▶ **Extracted text**
WE: Before we sat down to chat, you guys mentioned that you’re going to be adding a sidewalk patio space. Can you tell us a little more about that?

RL: Well, we want to keep our budget minimal, but we will get the patio up and running out there, and let it kind of take on a life of it’s own and let it evolve. It will look nice and be a comfortable place.

KL: It will definitely stand out with flowers and plants and everything. Of course, our focus will be on the food, and not the decor.

WE: So what will your hours at Knead be like?

RL: We’re going to be open for breakfast, lunch and dinner. We have a baker who will be in at 4am who will work as my sous-chef and right arm. When Skillet opened, we ate there and found a lot of similarities to what we’re going to be doing. That place is awesome. It’s worth the trip if you haven’t been yet.

KL: We actually looked at opening in German Village. There’s really not too many locations where we haven’t looked. We were thinking about making a little video and taking people on our journey over the past nine months because we’ve been location shopping and it’s been really crazy. A total roller coaster with locations and investors and everything. It would probably be therapeutic for us. But this location by the North Market ended up being the best deal.

RL: I think the location has ample parking, and I like the fact that it plays off both The Short North and Downtown… sort of being in between in that “North Market Area”. I like the mix of foot traffic through here… getting some of the working and convention crowd, some folks from the North Market who want to grab a bite to eat, and some of the neighborhood regulars as well.

KL: This area is still growing too with all of the new housing currently being built down the street.

RL: The most important thing about this space though is the size. It’s about 25,000 square feet. When we first opened La Tavola, I literally cooked everything, and I really want to go back to that. I’m a glutton for punishment I guess. I love being behind the line cooking. I do like to come out to talk to people, but I won’t be the guy in the clean chef coat that walks around the restaurant. I’m the guy getting dirty back there. If I’m going to own a restaurant, I’ve got to do what I love to do. Krista will be splitting up some of the baking duties with our baker Josh, so that she can focus on the things that she’s really good at and enjoys doing. We’re just really excited about all of it. We really want to maintain the feeling like you’re in somebody’s home when you dine here.

Knead is scheduled for a February/March 2010 opening at 505 N. High Street.

Pixel coordinate grounding data
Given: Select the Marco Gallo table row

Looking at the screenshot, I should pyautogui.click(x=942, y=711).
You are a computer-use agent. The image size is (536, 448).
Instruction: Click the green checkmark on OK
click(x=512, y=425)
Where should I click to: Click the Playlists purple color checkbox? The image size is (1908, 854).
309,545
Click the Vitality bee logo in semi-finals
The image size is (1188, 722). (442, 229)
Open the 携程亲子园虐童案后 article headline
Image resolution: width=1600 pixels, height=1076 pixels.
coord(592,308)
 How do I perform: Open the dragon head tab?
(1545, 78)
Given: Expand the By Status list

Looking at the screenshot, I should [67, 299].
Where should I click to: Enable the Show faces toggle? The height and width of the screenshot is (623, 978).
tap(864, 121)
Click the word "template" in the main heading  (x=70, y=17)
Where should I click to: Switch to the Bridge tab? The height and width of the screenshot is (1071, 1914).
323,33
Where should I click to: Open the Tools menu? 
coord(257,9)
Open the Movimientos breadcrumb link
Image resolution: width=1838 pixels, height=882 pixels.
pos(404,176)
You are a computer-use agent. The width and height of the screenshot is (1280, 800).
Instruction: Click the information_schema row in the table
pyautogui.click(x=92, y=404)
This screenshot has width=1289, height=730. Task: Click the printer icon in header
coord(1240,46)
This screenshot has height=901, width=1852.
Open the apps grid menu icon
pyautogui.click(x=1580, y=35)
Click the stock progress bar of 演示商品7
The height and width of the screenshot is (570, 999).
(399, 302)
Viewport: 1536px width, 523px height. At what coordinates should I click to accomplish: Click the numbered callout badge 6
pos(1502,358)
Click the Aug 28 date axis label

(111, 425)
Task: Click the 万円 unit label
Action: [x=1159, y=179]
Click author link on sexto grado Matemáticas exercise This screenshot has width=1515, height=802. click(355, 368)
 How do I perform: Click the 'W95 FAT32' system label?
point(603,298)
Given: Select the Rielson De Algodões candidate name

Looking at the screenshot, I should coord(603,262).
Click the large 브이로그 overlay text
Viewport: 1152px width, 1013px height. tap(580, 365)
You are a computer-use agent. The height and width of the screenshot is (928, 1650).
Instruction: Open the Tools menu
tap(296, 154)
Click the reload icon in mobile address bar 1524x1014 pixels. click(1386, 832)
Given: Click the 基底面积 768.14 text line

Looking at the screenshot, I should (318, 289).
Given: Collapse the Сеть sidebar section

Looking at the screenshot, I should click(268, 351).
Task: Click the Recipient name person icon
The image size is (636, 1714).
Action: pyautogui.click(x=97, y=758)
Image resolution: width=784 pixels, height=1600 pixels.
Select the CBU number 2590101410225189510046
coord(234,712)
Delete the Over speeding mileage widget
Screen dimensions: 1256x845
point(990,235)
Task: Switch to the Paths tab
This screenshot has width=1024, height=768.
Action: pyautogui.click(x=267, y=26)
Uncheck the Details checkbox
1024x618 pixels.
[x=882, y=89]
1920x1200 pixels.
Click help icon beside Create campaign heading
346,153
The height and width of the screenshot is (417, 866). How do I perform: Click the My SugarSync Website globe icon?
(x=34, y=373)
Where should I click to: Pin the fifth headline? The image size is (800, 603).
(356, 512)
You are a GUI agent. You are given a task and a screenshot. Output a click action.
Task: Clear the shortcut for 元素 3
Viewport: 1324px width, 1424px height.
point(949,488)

▶ **Exercise details**
In the interview about the restaurant Knead above, copy out everything from "RL: Well, we" down to "haven’t been yet." word for word.

▶ **Output**
RL: Well, we want to keep our budget minimal, but we will get the patio up and running out there, and let it kind of take on a life of it’s own and let it evolve. It will look nice and be a comfortable place.

KL: It will definitely stand out with flowers and plants and everything. Of course, our focus will be on the food, and not the decor.

WE: So what will your hours at Knead be like?

RL: We’re going to be open for breakfast, lunch and dinner. We have a baker who will be in at 4am who will work as my sous-chef and right arm. When Skillet opened, we ate there and found a lot of similarities to what we’re going to be doing. That place is awesome. It’s worth the trip if you haven’t been yet.